Gesundes Gehirn im Fokus

Gesundes Gehirn im Fokus
Die Zahl der Schlaganfälle und Demenzerkrankungen steigt stetig an. Experten rufen zu gezielten Maßnahmen und mehr Bewusstsein für Früherkennung auf

Mit ,eine Tablette – und dann ist alles wieder gut‘ – ist es nicht getan“, sagt Bettina Pfausler, Leiterin der Neurologischen Intensivstation der Uniklinik für Neurologie in Innsbruck. Klingt provokant. Soll es auch sein. Neurologische Erkrankungen wie Schlaganfall und Demenz sind die zweithäufigste Todesursache weltweit und die Hauptursache für Lebensjahre, die in Krankheit oder Behinderung verbracht werden.

Lebensstil umstellen

Allein in der EU inklusive in Island, Norwegen und der Schweiz belaufen sich die jährlichen Kosten neurologischer Erkrankungen auf 800 Milliarden Euro. In Österreich ist der Schlaganfall führend. Rund 20.000 Betroffene pro Jahr verursachen Kosten von einer Milliarde Euro für Akutversorgung und Rehabilitation. Auch die Zahl der Demenzerkrankungen steigt: Derzeit sind etwa 150.000 Menschen betroffen, Tendenz steigend.

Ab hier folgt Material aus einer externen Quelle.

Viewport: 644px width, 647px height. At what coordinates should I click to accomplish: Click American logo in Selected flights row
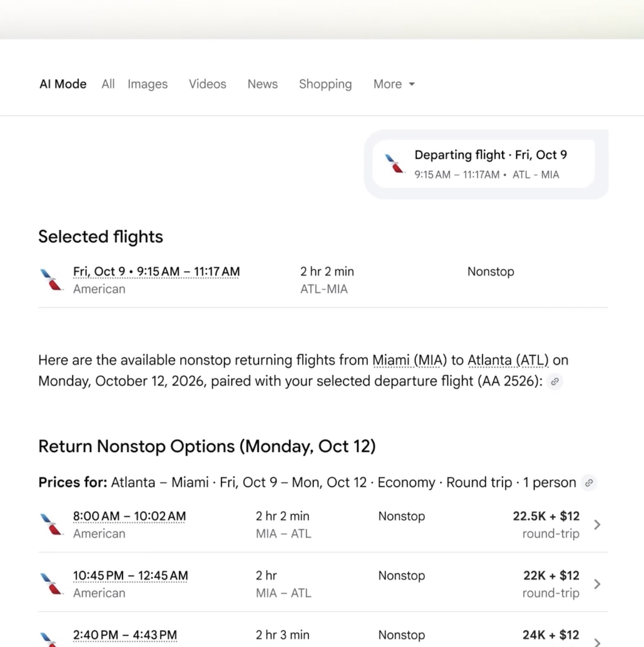tap(51, 280)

Diese Entwicklungen wurden zum Auftakt der Jahrestagung der Österreichischen Gesellschaft für Neurologie diskutiert – und die Botschaft der Experten ist klar: Lebensstiländerung (und nicht die Tablette) sowie die Minderung der Risikofaktoren sind entscheidend, die Zahl der Erkrankungen zu reduzieren – und die immensen Kosten für das Gesundheitssystem einzudämmen. „Durch eine gesunde Ernährung, regelmäßige Bewegung und das Management von Risikofaktoren lässt sich das Schlaganfallrisiko um bis zu 80 Prozent und das Demenzrisiko um 45 Prozent senken“, erklärt Jörg Weber, Leiter der Neurologie am Klinikum Klagenfurt.

Risikofaktoren senken

Sowohl der Schlaganfall als auch die Demenz haben neben Faktoren des Lebensstils noch gemeinsame Einflussfaktoren, wie Diabetes oder Cholesterin, deren frühzeitige Behandlung und Beobachtung das Risiko senken können. Bei hohen Cholesterinwerten sollte man deshalb nicht zögern, zu Cholesterinsenkern zu greifen“, rät Elisabeth Stögmann, Leiterin der Ambulanz für Gedächtnisstörungen und Demenzerkrankungen am AKH/MedUni Wien. Bei Demenz sind bisher 14 vermeidbare Risikofaktoren bekannt, darunter niedrige Bildung im Kindesalter, soziale Isolation oder Seh- und Hörverlust. Zu kurze aber auch zu lange Schlafenszeiten können wiederum eine entscheidende Rolle beim Schlaganfallrisiko spielen. „Bei chronisch langen Schlafphasen wird die Gehirnaktivität hinuntergesetzt, der regenerative Schlaf stellt sich nicht mehr ein, so Pfausler. Somit soll auch die Schlafqualität in eine Risikobewertung mit einfließen.

Bessere Versorgung

Die Schlaganfallversorgung in Österreich hat sich deutlich verbessert: Während in den 1990er-Jahren nur 25 bis 30 Prozent der Betroffenen nach drei Monaten wieder unabhängig waren, sind es heute bereits 65 bis 70 Prozent. Ein Großteil der Patienten wird in spezialisierten Stroke-Units behandelt, doch nicht nur die Akutversorgung ist entscheidend – auch die langfristige Nachsorge wird immer wichtiger. „Ein Schlaganfall ist nicht nur ein akutes, sondern auch ein chronisches Ereignis“, betont Pfausler. Viele Betroffene leiden danach unter Folgeerkrankungen wie Depressionen oder kognitiven Defiziten, die eine ständige Betreuung erfordern.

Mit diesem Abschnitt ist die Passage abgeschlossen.